### Task requirements
Using the data beneath this instruction, retype only the lines from the one that contains "clear all (279, 382)" down to the one that contains "AGB (794, 2425)", both included, exactly as they appear.

(Provided information Opens)

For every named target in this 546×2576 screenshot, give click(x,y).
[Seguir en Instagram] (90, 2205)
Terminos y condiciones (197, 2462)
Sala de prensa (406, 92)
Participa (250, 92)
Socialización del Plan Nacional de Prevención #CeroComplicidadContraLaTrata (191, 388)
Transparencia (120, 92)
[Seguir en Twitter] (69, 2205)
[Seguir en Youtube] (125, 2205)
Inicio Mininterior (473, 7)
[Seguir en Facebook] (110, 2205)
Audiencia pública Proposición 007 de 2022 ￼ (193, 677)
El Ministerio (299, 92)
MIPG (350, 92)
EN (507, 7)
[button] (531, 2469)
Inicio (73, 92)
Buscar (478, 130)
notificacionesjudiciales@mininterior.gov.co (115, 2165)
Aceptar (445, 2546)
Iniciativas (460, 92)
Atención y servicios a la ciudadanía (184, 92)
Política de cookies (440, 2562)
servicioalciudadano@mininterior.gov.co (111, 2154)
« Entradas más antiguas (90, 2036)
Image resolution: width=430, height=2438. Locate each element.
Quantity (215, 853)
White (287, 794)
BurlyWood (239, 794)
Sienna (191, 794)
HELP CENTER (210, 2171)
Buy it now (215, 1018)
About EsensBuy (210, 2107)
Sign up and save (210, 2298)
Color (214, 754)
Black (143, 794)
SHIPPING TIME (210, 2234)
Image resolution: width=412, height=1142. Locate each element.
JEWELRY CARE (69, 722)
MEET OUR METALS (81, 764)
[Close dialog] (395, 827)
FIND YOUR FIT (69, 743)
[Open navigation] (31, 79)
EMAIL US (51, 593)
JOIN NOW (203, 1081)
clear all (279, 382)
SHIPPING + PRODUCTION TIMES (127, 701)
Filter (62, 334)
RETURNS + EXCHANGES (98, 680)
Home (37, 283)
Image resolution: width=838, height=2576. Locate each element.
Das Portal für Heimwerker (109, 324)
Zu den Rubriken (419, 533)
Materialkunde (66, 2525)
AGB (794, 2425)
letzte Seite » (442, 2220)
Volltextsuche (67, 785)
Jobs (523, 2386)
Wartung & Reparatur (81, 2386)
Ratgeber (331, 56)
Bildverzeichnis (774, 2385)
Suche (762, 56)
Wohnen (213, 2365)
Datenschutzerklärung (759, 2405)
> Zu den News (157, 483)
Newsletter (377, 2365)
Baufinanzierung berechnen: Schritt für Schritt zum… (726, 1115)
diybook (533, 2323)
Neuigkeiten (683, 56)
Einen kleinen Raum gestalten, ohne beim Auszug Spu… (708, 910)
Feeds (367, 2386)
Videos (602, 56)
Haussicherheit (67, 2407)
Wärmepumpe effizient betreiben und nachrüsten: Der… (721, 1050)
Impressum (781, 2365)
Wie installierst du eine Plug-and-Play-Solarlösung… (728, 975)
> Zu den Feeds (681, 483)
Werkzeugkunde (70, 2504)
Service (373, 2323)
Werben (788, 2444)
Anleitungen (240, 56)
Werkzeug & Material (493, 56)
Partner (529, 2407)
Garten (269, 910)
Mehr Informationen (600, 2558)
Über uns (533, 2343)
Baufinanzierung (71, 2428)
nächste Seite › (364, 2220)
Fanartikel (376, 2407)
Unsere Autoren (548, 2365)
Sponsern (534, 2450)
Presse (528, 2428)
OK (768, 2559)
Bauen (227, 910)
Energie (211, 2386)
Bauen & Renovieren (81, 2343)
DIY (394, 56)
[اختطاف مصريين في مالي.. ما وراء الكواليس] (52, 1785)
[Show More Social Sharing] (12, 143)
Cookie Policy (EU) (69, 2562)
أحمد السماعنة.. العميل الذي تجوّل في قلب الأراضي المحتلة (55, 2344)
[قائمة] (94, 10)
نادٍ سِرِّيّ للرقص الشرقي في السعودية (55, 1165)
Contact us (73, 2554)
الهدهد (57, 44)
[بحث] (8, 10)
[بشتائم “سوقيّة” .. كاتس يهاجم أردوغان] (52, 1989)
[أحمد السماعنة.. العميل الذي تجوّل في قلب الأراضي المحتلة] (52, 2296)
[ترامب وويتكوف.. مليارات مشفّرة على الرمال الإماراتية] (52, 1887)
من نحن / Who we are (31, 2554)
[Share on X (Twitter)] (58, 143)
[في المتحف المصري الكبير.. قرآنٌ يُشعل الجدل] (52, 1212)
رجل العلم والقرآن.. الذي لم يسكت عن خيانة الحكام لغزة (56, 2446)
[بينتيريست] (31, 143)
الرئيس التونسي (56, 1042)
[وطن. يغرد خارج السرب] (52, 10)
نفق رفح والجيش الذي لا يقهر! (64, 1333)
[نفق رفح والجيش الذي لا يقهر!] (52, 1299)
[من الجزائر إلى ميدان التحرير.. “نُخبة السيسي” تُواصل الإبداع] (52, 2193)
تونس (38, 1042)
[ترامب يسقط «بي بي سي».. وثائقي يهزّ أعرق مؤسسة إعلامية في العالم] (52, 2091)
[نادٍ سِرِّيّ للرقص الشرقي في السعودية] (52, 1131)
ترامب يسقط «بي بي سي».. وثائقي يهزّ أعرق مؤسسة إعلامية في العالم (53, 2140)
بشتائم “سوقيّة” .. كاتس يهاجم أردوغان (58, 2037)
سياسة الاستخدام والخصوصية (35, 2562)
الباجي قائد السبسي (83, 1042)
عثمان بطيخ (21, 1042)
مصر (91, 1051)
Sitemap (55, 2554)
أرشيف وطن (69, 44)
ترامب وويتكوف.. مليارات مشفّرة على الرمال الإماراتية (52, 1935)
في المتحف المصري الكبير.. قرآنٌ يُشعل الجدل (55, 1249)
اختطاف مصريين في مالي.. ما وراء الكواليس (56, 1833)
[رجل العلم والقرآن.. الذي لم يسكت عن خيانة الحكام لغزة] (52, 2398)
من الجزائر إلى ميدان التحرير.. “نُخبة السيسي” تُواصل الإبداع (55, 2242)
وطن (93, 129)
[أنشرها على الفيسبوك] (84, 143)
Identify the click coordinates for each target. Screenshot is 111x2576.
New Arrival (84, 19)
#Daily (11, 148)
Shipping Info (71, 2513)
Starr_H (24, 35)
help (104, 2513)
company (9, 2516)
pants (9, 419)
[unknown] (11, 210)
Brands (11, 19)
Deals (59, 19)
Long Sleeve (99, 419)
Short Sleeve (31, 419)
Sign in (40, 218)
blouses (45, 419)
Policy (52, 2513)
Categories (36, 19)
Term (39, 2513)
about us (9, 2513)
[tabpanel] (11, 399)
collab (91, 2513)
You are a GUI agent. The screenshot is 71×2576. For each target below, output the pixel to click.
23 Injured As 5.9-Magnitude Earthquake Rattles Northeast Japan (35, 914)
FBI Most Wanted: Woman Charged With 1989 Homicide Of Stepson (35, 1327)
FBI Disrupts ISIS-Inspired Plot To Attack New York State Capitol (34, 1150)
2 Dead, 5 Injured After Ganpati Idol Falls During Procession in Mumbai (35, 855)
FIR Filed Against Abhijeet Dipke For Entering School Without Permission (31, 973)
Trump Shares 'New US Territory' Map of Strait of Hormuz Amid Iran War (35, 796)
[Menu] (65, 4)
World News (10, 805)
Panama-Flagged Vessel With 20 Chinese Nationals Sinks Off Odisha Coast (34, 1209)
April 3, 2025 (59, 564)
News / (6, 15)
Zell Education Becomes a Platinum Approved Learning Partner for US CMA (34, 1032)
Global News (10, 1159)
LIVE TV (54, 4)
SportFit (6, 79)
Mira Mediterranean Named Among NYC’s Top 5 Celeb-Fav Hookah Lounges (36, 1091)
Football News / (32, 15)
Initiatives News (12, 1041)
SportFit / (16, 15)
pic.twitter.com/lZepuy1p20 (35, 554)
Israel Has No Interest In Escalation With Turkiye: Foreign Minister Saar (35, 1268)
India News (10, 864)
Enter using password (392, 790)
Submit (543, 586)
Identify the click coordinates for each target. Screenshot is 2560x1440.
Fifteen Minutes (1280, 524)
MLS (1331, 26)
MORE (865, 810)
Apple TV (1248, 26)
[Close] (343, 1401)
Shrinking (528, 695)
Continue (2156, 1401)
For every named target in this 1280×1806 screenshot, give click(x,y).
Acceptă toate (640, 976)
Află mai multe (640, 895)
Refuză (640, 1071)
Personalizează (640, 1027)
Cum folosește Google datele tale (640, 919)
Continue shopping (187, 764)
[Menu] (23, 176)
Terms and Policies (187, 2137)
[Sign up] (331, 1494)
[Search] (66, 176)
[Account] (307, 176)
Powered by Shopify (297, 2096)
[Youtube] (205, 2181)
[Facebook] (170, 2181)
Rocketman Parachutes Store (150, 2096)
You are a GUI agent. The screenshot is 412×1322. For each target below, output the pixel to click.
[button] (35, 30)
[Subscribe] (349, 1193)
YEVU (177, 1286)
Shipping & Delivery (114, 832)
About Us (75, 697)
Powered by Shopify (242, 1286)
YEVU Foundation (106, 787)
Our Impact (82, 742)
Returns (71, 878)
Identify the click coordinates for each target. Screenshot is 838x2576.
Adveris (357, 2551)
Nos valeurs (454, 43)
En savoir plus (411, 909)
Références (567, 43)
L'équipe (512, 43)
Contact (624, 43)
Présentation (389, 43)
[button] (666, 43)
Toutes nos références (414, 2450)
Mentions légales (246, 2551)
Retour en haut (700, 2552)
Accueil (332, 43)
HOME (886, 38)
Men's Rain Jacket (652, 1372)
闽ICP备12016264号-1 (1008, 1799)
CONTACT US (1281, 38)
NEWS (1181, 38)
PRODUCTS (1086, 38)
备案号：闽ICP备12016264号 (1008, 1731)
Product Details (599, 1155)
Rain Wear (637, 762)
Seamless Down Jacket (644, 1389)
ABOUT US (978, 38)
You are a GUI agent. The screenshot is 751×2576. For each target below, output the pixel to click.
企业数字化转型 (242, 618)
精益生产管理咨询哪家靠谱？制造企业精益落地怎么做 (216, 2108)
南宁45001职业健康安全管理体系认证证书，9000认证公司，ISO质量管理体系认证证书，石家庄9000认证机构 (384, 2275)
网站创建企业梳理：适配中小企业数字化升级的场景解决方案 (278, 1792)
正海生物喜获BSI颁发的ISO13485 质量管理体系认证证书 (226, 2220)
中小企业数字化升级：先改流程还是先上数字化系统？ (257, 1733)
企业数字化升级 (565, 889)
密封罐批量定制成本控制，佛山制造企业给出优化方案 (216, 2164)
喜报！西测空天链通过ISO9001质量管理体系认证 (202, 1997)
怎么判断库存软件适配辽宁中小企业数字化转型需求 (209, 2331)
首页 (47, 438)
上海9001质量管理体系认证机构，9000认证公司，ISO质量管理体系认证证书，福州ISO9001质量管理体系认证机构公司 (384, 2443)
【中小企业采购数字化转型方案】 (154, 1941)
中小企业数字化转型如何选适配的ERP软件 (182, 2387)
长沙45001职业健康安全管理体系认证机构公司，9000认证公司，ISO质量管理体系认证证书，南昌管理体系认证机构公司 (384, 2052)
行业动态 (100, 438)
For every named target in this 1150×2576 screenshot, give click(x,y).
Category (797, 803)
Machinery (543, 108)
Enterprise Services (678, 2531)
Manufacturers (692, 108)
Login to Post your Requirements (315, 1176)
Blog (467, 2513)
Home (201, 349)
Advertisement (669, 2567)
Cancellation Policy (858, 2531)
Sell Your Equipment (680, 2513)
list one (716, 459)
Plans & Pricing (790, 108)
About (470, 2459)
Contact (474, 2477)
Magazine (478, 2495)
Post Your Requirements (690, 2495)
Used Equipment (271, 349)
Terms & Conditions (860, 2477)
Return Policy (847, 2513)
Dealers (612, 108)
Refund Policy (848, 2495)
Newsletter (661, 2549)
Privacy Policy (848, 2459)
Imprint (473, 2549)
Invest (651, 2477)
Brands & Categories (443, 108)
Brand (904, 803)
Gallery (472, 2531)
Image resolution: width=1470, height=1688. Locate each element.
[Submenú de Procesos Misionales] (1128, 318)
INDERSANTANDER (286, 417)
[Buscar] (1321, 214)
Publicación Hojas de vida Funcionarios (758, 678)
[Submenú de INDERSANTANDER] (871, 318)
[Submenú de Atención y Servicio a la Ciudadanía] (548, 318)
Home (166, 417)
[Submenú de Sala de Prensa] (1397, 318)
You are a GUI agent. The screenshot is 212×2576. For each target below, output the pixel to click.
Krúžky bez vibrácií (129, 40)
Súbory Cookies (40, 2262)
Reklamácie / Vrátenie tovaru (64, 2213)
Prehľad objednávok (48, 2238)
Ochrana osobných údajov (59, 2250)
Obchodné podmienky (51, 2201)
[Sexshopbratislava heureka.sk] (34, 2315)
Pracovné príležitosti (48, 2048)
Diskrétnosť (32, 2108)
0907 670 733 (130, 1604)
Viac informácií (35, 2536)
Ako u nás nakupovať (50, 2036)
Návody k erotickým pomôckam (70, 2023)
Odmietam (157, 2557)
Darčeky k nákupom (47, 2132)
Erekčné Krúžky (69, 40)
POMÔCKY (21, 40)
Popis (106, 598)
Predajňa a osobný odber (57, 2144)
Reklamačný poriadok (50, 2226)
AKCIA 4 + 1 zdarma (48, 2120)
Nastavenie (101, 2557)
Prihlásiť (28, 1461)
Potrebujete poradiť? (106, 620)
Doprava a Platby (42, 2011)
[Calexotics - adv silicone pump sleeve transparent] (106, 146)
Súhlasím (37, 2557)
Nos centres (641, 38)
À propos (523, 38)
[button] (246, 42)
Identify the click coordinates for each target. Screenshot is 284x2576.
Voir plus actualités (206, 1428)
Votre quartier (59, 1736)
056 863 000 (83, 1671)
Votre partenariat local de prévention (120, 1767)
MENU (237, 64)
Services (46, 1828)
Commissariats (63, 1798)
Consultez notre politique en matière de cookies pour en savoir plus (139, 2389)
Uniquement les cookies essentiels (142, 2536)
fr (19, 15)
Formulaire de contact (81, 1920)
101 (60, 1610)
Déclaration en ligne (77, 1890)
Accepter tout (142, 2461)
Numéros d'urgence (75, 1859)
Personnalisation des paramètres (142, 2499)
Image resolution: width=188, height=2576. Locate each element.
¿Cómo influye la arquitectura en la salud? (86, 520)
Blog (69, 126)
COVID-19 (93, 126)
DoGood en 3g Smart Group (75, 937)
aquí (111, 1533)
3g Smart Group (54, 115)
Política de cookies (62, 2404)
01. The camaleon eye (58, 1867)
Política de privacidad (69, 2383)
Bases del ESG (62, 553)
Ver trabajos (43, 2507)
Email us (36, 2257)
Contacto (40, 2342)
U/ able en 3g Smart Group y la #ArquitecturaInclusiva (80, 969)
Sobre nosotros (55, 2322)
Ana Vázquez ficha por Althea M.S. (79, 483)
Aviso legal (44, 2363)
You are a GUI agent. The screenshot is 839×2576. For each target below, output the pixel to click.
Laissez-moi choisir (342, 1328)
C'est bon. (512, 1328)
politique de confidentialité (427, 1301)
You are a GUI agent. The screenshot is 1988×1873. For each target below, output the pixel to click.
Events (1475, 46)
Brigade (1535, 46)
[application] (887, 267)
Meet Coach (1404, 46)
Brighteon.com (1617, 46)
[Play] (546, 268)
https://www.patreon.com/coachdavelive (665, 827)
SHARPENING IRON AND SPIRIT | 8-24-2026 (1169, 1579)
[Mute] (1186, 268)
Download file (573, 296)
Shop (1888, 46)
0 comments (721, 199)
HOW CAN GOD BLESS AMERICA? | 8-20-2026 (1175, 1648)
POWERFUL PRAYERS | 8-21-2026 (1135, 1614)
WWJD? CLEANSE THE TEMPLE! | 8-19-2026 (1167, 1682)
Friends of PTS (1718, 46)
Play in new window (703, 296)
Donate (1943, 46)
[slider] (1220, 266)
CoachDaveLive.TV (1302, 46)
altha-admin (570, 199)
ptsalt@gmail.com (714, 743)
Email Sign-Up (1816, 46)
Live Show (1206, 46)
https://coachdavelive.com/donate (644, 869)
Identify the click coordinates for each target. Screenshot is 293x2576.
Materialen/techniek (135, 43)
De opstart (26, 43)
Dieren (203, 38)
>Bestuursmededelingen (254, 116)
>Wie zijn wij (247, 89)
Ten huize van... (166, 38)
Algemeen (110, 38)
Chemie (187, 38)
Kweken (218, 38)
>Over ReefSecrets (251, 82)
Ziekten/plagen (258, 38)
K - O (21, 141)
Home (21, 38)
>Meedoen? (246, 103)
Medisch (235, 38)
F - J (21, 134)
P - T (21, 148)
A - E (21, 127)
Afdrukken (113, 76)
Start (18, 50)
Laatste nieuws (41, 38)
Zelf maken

(Provided information Closes)

### Response
clear all (279, 382)
SHIPPING + PRODUCTION TIMES (127, 701)
Filter (62, 334)
RETURNS + EXCHANGES (98, 680)
Home (37, 283)
Image resolution: width=838, height=2576. Locate each element.
Das Portal für Heimwerker (109, 324)
Zu den Rubriken (419, 533)
Materialkunde (66, 2525)
AGB (794, 2425)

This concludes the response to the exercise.